[Material shown]

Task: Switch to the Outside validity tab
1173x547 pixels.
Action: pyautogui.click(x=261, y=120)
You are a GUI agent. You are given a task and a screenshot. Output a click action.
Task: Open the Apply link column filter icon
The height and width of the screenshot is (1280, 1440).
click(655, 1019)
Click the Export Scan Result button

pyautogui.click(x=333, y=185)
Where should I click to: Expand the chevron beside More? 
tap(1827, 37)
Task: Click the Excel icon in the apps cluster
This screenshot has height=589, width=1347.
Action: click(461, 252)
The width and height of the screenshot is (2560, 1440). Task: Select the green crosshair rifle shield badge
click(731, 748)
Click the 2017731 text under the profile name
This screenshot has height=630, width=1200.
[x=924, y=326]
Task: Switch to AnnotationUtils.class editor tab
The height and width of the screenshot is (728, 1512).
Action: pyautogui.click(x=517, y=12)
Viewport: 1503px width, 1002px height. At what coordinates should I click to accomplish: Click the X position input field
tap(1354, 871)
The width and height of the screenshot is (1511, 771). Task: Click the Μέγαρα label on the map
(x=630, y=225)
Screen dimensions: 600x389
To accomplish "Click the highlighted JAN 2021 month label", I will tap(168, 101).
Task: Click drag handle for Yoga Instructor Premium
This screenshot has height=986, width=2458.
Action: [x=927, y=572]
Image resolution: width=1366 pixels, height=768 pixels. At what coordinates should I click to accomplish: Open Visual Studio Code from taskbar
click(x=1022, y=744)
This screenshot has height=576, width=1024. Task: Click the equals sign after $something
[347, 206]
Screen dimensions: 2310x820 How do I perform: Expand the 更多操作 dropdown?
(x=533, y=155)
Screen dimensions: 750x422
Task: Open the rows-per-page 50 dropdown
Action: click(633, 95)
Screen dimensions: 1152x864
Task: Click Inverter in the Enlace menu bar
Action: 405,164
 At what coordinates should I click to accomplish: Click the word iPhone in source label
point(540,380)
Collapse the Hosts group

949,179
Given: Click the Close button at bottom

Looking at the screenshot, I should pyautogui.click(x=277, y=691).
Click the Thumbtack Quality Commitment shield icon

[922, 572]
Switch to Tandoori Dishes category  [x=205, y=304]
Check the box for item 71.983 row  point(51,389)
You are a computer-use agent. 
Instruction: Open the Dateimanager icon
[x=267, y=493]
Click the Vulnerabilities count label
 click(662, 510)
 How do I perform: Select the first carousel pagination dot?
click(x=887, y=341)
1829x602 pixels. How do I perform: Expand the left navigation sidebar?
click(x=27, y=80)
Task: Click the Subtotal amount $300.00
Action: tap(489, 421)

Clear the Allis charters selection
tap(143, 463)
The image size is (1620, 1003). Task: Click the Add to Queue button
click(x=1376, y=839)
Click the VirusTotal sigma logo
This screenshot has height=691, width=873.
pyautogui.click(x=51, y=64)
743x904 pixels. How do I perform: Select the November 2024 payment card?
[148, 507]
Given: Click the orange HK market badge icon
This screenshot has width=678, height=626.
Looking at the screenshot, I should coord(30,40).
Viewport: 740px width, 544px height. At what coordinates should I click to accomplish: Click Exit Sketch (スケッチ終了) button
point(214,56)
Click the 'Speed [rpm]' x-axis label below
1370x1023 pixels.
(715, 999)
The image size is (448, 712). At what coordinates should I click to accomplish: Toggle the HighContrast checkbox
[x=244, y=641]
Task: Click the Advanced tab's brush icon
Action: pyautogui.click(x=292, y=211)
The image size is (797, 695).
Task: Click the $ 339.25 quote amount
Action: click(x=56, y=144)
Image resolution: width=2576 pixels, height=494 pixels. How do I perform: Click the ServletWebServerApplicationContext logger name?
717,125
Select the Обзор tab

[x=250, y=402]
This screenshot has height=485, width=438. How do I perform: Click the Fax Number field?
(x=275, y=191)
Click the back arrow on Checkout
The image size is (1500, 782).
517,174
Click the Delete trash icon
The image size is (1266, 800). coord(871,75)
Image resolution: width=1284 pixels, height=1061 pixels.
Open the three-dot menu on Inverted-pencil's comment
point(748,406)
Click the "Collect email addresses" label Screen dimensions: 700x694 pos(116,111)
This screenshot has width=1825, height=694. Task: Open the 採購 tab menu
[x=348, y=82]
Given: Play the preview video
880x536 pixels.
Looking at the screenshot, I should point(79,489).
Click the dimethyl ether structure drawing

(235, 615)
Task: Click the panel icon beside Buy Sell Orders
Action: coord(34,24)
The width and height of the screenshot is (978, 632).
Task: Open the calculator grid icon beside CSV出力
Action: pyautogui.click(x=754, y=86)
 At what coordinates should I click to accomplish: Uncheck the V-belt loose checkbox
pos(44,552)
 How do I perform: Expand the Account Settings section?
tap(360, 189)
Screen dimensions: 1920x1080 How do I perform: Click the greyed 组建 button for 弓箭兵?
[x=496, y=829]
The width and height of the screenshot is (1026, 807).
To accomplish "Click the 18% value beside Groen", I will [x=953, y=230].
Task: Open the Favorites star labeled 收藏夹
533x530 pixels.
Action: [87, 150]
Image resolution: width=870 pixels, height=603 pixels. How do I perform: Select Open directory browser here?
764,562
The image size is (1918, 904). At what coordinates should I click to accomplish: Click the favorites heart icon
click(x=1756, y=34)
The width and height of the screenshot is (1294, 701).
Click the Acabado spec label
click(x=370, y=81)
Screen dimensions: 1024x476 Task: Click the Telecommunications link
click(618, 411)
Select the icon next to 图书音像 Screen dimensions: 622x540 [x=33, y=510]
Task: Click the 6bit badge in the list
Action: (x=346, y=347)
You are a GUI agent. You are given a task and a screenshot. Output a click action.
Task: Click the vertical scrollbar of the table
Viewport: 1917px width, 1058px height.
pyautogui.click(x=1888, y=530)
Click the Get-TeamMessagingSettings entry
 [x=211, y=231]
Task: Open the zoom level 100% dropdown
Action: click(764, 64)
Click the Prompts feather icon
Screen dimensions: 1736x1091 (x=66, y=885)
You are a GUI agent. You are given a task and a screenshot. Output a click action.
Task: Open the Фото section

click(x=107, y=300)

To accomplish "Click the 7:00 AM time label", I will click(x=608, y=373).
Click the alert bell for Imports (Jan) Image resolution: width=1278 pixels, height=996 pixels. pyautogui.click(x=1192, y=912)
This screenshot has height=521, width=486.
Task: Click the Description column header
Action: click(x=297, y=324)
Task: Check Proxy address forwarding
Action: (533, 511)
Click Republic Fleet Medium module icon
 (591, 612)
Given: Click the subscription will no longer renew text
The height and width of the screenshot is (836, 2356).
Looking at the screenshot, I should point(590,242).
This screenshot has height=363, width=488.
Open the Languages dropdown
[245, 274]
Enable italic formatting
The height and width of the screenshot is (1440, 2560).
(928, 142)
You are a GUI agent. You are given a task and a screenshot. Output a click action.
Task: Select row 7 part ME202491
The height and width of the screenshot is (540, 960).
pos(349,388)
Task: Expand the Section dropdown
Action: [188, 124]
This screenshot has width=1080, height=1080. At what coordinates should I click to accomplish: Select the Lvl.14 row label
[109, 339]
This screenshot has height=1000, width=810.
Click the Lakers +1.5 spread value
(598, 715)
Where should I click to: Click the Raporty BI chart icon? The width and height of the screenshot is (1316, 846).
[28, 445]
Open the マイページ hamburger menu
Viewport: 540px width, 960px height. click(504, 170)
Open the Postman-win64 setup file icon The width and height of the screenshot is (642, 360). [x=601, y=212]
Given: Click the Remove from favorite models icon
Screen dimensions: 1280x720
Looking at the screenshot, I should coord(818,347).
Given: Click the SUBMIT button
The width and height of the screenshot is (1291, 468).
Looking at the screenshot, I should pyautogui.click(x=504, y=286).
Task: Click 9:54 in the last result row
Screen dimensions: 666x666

[/Material shown]

Task directions — Single out each line of the records above with the string "Switch" in it, and copy it.

Exercise answer —
Task: Switch to the Outside validity tab
Task: Switch to AnnotationUtils.class editor tab
Switch to Tandoori Dishes category  [x=205, y=304]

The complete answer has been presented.